Ever. So the president can carry forward his “vision,”
but it apparently has no more real-world application than the visions he
enjoyed as a member of his high-school “choom gang” back in Hawaii.
Incidentally, I was interested to learn from David Maraniss’s enlightening new biography
that, during car-chooming sessions, young Barry insisted all the windows be
rolled up so that no marijuana smoke would escape. If you can seriously
envision President Obama opening a 21st-century Hoover Dam, you need to lower
the windows on your Chevy Volt.
The Golden Gate Bridge? As Reason’s Matt Welch pointed
out, the Golden Gate cost at the time $35 million — or about $530 million
today. So, for the cost of Obama’s 2009 stimulus bill alone, we could have had
1,567 Golden Gate Bridges. Where are they? Where are, say, the first dozen? If
you laid 1,567 Golden Gate Bridges end to end, you’d have enough for one Golden
Choom Bridge stretching from Obama’s Punahou High School in Honolulu over the
Pacific all the way to his Occidental College in Los Angeles, so that his
car-chooming chums can commute from one to the other without having to worry
about TSA patdowns.
A stimulus bill equivalent to 1,567 Golden Gate bridges.
A 2011 federal budget equivalent to 6,788 Golden Gate bridges.
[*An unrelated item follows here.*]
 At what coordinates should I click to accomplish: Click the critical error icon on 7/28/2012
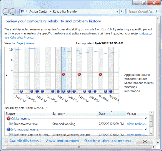pos(79,74)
And yet we don’t
have a single one.
Because that’s not what Big Government does:
Money-no-object government spends more and more money for less and less
objects. For all the American economy has to show for it, President Bob the
Builder took just shy of a trillion dollars in stimulus, stuck it in his
wheelbarrow, pushed it halfway across the Golden Gate bridge, and tossed it
into the Pacific.
Instead of roads and bridges, Obama-sized government
funds stasis and sclerosis: The Hoover Dam of regulatory obstruction, the Golden
Gateway to dependency. Last month, 80,000 Americans signed on to new jobs, but
85,000 Americans signed on for Social Security disability checks. Most of these
people are not “disabled” as that term is generally understood. Rather, it’s
the U.S. economy that’s disabled, and thus Obama incentivizes dependency. What
Big Government is doing to those 85,000 “disabled” is profoundly wicked. Let me
quote a guy called Mark Steyn, from his last book:
The evil of such a system is not the waste of money but the waste of people. Tony Blair’s ministry discovered it was politically helpful to reclassify a chunk of the unemployed as “disabled”. A fit, able-bodied 40-year old who has been on disability allowance for a decade understands somewhere at the back of his mind that he is living a lie, and that not just the government but his family and his friends are colluding in that lie.
Millions of Americans have looked at the road ahead, and
figured it goes nowhere. Best to pull off into the Social Security parking lot.
Don’t worry, it’s not your fault. As the president would say, you didn’t build
the express check-in to the Disability Office. Government built it, and,
because they built it, you came. In Obama’s “visions,” he builds roads and
bridges. In reality, the president of Dependistan has put nothing but
roadblocks in the path to opportunity and growth.
That he can build. That’s all he can build.